On Wed, 2007-08-01 at 15:08 +1200, Russell Fulton wrote:
Hi Folks
We operate a central syslog server for several thousand system on a linux box running syslog-ng 2.0rc3. For some time we have noticed that the machine hosting the service slowly locks up and we then have to reset the power to restart it. Recently we significantly increased the load on the box and now this is happening about once a week.

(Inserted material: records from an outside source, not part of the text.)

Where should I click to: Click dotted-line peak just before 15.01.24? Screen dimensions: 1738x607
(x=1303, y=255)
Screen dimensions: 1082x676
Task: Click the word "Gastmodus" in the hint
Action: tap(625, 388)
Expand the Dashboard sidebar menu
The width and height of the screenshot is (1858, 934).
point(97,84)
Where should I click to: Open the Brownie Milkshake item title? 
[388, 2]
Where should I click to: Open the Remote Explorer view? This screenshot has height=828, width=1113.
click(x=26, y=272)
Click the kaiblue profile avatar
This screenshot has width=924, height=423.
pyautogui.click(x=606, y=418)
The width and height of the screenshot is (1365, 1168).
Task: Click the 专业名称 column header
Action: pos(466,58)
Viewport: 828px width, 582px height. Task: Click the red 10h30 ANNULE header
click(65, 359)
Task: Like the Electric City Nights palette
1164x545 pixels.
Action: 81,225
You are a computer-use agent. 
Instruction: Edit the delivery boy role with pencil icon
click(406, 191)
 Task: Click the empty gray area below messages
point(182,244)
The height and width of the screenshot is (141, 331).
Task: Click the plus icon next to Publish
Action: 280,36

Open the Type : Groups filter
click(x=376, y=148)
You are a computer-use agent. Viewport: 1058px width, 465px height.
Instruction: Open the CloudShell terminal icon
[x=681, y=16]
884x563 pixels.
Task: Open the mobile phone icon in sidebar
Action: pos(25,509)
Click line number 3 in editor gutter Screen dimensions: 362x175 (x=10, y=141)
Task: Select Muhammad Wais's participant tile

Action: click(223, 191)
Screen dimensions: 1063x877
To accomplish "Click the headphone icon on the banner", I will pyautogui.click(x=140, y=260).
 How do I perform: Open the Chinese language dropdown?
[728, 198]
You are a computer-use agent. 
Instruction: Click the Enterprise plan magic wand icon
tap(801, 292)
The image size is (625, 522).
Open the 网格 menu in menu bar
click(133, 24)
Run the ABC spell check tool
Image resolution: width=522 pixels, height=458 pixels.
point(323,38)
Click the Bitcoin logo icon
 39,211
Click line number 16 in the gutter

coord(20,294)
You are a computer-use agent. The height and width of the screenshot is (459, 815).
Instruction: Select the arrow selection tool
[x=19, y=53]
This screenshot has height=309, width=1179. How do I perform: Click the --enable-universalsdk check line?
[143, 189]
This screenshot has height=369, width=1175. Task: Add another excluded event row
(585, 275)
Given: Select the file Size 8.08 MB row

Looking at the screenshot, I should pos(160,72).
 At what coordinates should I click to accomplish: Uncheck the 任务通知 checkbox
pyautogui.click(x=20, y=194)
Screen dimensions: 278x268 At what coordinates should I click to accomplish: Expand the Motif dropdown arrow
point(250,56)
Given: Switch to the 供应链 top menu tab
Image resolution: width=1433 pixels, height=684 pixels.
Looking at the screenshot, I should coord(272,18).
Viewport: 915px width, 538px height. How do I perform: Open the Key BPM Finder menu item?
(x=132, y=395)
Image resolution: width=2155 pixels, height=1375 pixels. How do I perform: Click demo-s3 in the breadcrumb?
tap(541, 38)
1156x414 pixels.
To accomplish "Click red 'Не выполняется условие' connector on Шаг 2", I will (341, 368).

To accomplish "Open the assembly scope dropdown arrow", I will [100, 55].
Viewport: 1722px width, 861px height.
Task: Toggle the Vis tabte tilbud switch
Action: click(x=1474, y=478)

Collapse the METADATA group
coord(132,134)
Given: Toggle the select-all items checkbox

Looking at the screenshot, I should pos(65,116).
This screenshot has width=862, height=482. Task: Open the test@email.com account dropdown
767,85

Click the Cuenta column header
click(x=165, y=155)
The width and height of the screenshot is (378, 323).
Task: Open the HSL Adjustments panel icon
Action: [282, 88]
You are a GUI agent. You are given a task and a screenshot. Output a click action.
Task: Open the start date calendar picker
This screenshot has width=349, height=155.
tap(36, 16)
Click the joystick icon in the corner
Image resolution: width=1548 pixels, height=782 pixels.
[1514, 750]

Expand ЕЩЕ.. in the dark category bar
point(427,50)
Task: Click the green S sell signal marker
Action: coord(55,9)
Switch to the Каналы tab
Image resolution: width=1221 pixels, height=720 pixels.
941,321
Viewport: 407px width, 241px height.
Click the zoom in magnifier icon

Here are the symptoms we observer:
1. service to systems sending logs to the host are not affected. Logs continue to get written to disk 2. Cron jobs hang 3. login attempts hang 4. as do sudo attempts. 5. ssh sessions that were established before things turned to custard are not affected 6. top, sar etc. don't show anything unusual 7. ps shows hung cron jobs but nothing else unusual
We are guessing that syslog-ng is causing any local process that tries to log to hang. In particular login, sudo and cron all cause login activity. If the system is left it eventually runs out of swap and processes.
What we will do is to establish an ssh session to root so next time things come unstuck we can restart syslog-ng to see if that gets things going again.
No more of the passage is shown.